→ **The data**:
==================================================
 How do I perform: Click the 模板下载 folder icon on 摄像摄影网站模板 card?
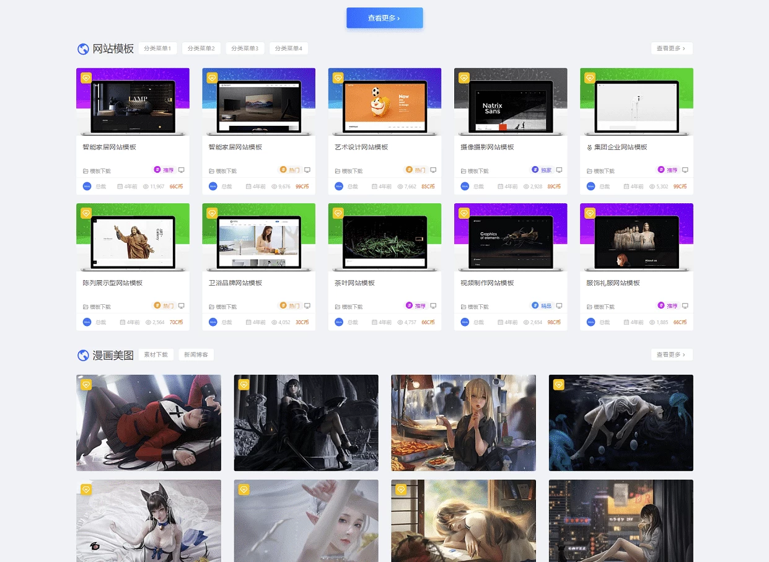(x=464, y=171)
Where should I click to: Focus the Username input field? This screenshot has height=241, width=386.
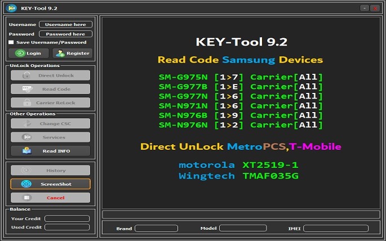[65, 25]
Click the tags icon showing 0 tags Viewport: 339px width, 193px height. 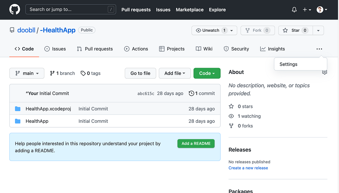point(83,73)
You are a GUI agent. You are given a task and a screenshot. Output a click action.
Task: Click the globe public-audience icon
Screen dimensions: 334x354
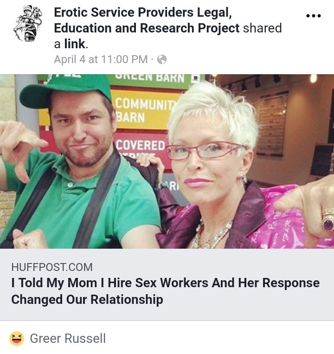[x=162, y=59]
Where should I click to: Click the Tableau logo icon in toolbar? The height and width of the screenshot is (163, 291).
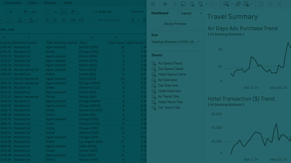[153, 4]
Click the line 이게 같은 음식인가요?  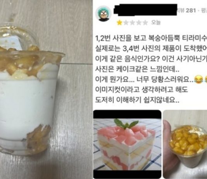pos(151,59)
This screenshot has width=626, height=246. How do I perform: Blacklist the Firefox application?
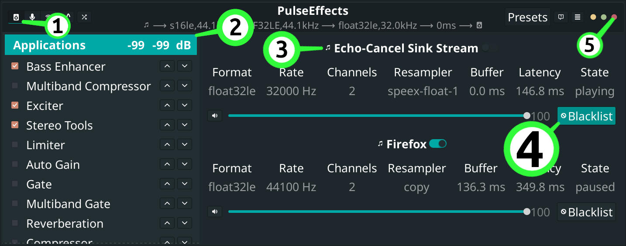586,212
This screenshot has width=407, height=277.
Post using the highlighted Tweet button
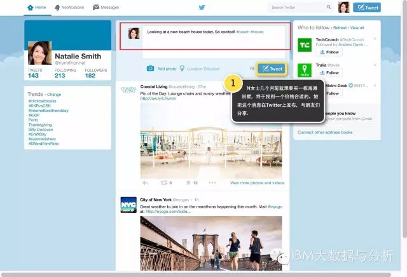272,69
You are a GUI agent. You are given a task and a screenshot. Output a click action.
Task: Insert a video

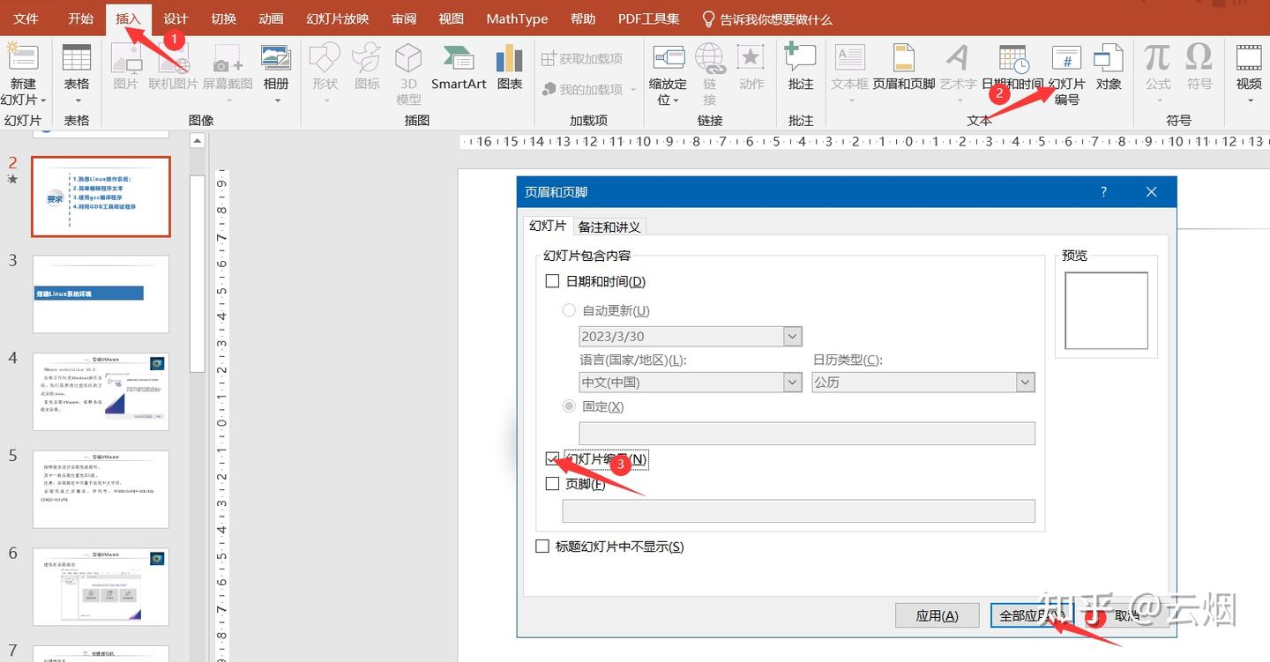(x=1248, y=71)
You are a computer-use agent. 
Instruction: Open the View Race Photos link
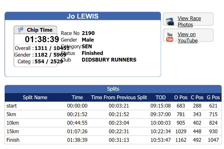click(x=189, y=22)
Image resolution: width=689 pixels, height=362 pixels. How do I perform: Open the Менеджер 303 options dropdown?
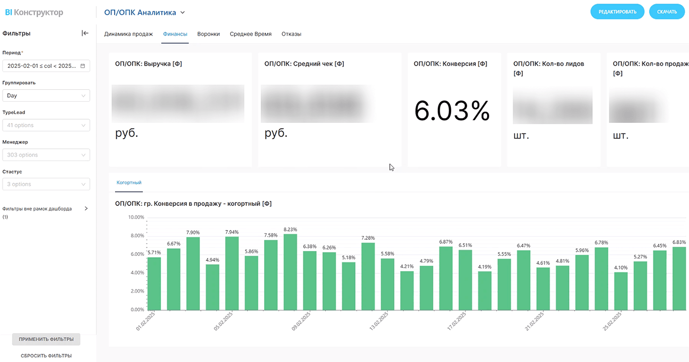tap(46, 155)
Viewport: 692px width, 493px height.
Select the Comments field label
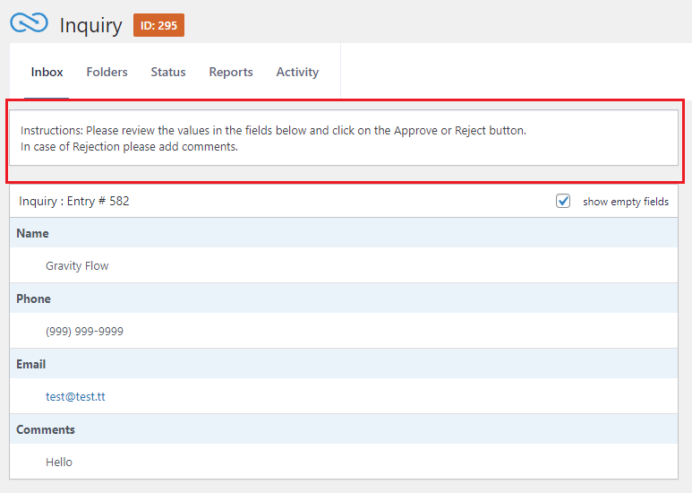[x=46, y=429]
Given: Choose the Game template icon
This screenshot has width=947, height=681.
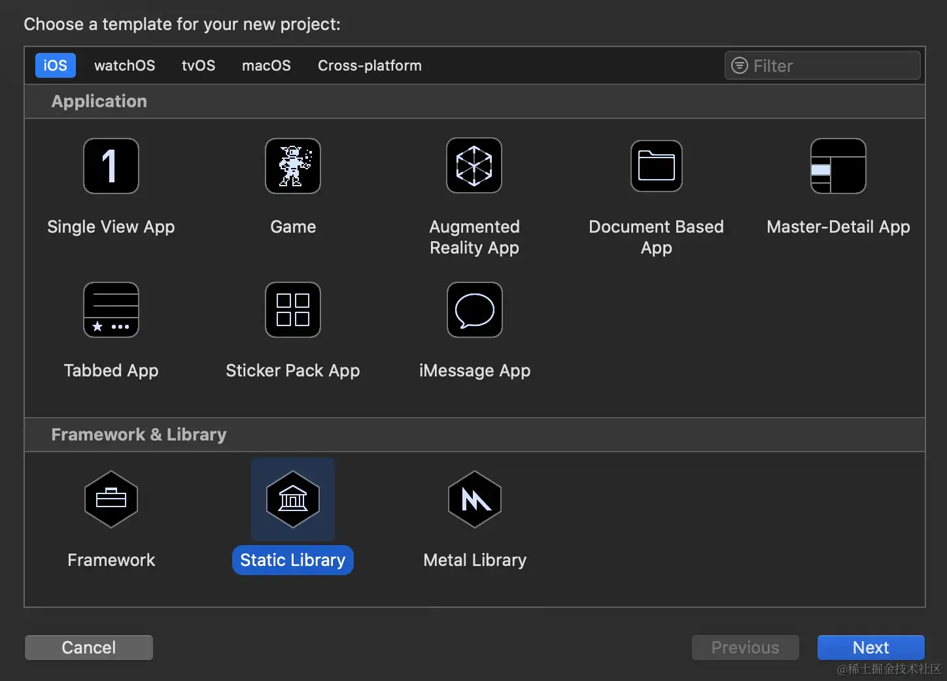Looking at the screenshot, I should click(x=292, y=166).
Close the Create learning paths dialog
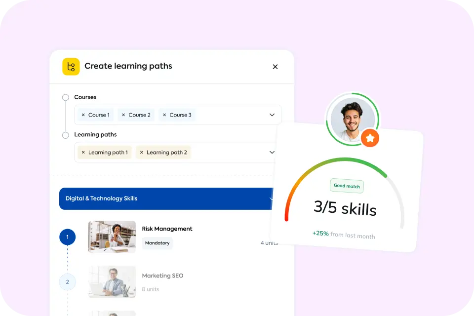This screenshot has height=316, width=474. point(275,67)
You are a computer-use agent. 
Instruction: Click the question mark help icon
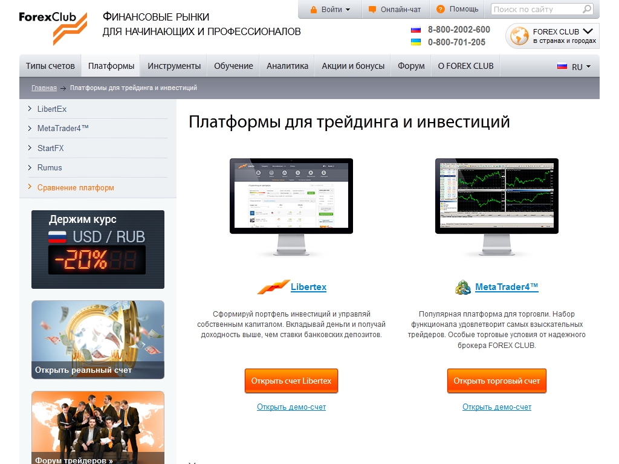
==================================================
→ **What the task requires**: Copy nothing but the lines above from the one with "Instruction: Open the View Race Photos link" to the one with "Given: Choose the Game template icon", inclusive, word for word. Leave every picture out.

→ **Problem solution**:
Instruction: Open the View Race Photos link
click(x=189, y=22)
Image resolution: width=689 pixels, height=362 pixels. How do I perform: Open the Менеджер 303 options dropdown?
tap(46, 155)
Viewport: 692px width, 493px height.
Select the Comments field label
[x=46, y=429]
Given: Choose the Game template icon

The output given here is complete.